I shook the memory away. It wouldn’t help to think about it now.

I glanced at the wire mesh that closed off the tiny space, where a guard was sitting. He was watching us and the dozen others around us with a rifle sitting across his lap. It was a man in his fifties – a little overweight maybe, unshaven and bald. The gun was loose across his lap but he didn’t need it to keep us in line. They didn’t need whips to keep us working on digging that huge hole out the back. They didn’t need Tasers and boards to stop us from making a break for it. They only had to remind us that they had planes and bombs and tanks that completely wiped out the only home I had ever known.

They only had to remind us that we were trapped with nowhere to go.

I had refused to believe it at first, even as I watched them tear through our home through that crack in the door, even when half of the room beyond had been obliterated. I didn’t even know anything about the current war that was always separated from us by our country’s borders. It was something about resources or ethnic tensions but it had never been more than stories referees told when the lights went out. The destruction wasn’t something I thought would ever come here.

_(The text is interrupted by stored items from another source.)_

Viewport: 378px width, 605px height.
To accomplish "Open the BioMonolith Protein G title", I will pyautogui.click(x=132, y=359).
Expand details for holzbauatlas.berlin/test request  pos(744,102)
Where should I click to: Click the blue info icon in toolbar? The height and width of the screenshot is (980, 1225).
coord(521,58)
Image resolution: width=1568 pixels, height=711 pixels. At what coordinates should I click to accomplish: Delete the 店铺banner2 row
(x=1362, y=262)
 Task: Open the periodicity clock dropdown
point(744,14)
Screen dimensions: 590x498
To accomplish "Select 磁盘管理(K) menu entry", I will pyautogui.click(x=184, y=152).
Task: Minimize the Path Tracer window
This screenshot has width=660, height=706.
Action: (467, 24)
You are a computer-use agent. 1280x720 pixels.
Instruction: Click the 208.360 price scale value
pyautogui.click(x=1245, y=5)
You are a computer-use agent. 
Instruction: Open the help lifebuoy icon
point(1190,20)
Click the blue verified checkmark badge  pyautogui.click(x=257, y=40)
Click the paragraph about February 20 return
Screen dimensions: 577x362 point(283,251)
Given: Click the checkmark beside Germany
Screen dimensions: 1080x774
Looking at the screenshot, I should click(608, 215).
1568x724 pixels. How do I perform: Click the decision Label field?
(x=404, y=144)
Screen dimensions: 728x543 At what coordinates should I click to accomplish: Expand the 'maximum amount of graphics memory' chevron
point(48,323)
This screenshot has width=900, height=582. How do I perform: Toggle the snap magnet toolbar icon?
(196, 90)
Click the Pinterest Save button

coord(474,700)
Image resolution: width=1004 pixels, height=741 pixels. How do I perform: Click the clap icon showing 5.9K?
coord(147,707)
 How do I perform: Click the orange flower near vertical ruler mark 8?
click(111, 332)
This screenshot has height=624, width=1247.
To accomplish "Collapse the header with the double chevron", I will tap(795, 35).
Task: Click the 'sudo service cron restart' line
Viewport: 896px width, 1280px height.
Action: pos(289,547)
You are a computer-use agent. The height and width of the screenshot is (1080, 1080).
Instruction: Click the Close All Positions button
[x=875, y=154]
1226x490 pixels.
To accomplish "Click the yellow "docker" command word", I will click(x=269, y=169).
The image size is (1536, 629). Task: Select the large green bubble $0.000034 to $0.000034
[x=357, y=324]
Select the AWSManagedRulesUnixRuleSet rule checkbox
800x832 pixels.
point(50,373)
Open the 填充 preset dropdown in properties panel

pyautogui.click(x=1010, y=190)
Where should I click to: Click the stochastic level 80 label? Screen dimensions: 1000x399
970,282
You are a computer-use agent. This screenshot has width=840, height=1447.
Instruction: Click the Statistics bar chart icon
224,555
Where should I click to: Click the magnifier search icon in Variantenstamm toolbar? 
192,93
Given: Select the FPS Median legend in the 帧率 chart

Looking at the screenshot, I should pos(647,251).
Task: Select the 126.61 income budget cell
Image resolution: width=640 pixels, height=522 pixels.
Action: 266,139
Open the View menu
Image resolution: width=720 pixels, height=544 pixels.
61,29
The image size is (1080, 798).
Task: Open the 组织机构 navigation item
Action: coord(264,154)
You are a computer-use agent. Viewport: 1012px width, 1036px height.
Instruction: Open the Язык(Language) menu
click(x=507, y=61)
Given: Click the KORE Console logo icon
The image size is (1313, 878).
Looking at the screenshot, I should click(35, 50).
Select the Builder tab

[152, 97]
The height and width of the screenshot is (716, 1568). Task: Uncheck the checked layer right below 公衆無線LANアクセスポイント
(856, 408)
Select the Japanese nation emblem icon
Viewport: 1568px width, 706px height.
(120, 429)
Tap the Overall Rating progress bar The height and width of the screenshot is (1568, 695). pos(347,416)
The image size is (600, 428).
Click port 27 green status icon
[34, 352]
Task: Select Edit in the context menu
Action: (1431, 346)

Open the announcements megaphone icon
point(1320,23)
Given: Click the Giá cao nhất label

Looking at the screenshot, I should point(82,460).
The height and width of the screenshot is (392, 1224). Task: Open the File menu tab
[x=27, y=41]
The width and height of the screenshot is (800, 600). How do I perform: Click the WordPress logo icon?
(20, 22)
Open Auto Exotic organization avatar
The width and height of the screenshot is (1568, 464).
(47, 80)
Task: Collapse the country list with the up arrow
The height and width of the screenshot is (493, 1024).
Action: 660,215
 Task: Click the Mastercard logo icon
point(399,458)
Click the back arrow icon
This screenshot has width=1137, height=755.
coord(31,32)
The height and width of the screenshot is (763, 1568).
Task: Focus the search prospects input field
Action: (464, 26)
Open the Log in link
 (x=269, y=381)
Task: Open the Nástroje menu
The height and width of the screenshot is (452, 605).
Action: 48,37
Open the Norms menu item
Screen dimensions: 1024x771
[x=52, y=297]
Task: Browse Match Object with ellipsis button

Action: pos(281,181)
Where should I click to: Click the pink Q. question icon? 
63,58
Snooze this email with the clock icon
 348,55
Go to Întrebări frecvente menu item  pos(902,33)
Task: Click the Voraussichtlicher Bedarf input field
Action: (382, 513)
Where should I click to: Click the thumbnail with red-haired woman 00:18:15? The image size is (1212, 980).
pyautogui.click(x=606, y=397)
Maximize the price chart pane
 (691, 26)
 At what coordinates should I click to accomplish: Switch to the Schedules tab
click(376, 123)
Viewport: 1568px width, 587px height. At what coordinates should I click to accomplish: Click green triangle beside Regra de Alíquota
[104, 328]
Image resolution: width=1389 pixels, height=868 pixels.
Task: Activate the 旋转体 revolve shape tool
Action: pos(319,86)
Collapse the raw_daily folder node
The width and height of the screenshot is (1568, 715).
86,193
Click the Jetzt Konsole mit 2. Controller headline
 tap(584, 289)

They didn’t even look like soldiers. They were animals, predators, hunting us down simply because they could.

Now it was real enough, but the fear that had caused me to hug Tyler close in that closet was gone.  It was gone because they didn’t need us to be scared. They needed us to wait.

An older man gave a thick, hacking cough in the far corner, reminding me that my little brother wasn’t the only one who was sick. As the noise faded, I hoped I didn’t come down with it. If I did, then Tyler would have no chance.

I wanted to rest too. My sight of the guard was beginning to blur and my muscles felt heavy. I leant against the wall behind my head and tried to ignore the almost unbearable pain in my arm and the twisting cramps of my empty stomach. I tried to detach myself from the claustrophobic stuffiness and the arms and legs and backs that pushed against me from all sides. I knew I needed to rest. I had to keep my strength for the twelve-year-old sprawled across my knees.

My vision tilted as my neck finally lost its strength and I collapsed against the woman next to me. She shifted so I had a better place against her shoulder. I would have to ask for her name sometime. She took care of Tyler while I was out digging that hole. She was nice.

I woke seconds later to more coughing, and felt my drowsiness evaporate when I realised it was Tyler. My brother was awake and breathless from huge, hacking coughs that racked through his entire body. He was joined by the old man and another boy not much older than me, all filling the tiny room with the sound of death.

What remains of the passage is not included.